Qu’est-ce qu’ils disent d’eux-mêmes ?
« Des choses très sincères, très directes, dures parfois. Certains ont des situations familiales compliquées, d’autres parlent du racisme qu’ils ont subi. Mais on n’est pas non plus dans le misérabilisme, loin de là : tous ont envie d’aller de l’avant, de vivre leur vie. Régis par exemple, l’un des protagonistes du film, ne vit que pour le monde de la mode. Il veut absolument devenir styliste et est super débrouillard : depuis qu’il est en 4e, il se fait des faux CV pour pouvoir entrer à la fashion-week, il a des photos de lui avec Kim Kardashian. On sent véritablement sa passion. Et puis, on n’est pas non plus dans l’angélisme : sur le chapitre racisme, eux-mêmes donnent parfois dans les discriminations, en ayant des propos extrêmement durs sur les Roms, dont un camp existait juste à côté du collège. C’est un portrait de la jeunesse quoi. »
Comment les jeunes ont-ils accueilli le film quand vous le leur avez projeté pour la première fois ?

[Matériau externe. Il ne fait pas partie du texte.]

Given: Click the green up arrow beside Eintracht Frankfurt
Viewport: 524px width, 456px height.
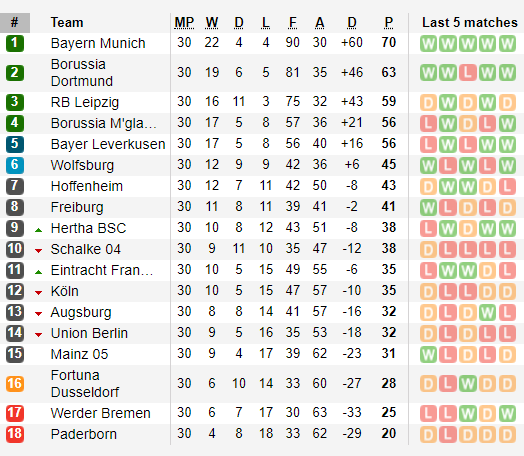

« Là encore, c’était émouvant. Ils se sont marrés aux moments drôles et à d’autres qui l’étaient moins. Mais ce qui était bien, c’est qu’ils n’ont jamais ri aux moments vraiment durs. Ils ont eu un respect de ce que l’autre racontait à l’écran. En fait, j’ai ressenti qu’une communauté s’était formée autour du film. Les protagonistes de ce documentaire sont tous très différents : ils n’ont pas forcément la même religion, les mêmes origines, les mêmes envies, mais on sentait que tous, ils partageaient le fait d’avoir osé se confier, donner leur témoignage. Une autre réaction, celle d’un habitant d’Aulnay, m’a aussi plu. Il m’a dit que ce qui était touchant, c’est que le film montrait que ce n’est pas parce qu’on grandit en cité qu’on ne peut pas avoir des rêves. De fait, un des jeunes du film veut devenir président de la République. »
Est-ce que le tournage leur a aussi rendu le monde du cinéma plus accessible ?
« Je pense, oui. En tout cas, ils ont vu que le cinéma, ce n’était pas que du rêve, mais aussi des métiers très concrets. Leur évolution face au monde du cinéma a d’ailleurs été intéressante. Au départ, ils venaient me voir en pensant que j’étais Spielberg et ils voulaient tous être acteurs. Moi je me suis toujours efforcé de les démystifier un peu, de leur montrer que le cinéma, c’était souvent tout autre chose que paillettes et compagnie. Et puis, la rencontre avec l’équipe de tournage a été formidable. Beaucoup ont tout de suite accroché avec différents métiers. Nazario, qui apparaît dans le film, voulait toujours aider les machinos à porter les lumières. Et Aïssatou, une autre élève du film, restait avec moi pour voir les faux raccords. Pour ceux qui étaient intéressés, on a essayé de leur trouver des stages, c’est la moindre des choses. Pour certains, ça a marché : par exemple, j’ai eu récemment des nouvelles d’une élève qui avait flashé sur les ateliers de Stop motion que j’avais organisés. Elle m’a dit qu’elle venait d’entrer aux ateliers de Sèvres (école de cinéma d’animation, ndlr). Ca, ce sont des nouvelles qui font vraiment plaisir. »
Propos recueillis par Christophe Lehousse
N.B : Présenté au festival de Cannes dans le cadre de la sélection ACID, la date de sortie de « Swagger » n’est pas encore connue.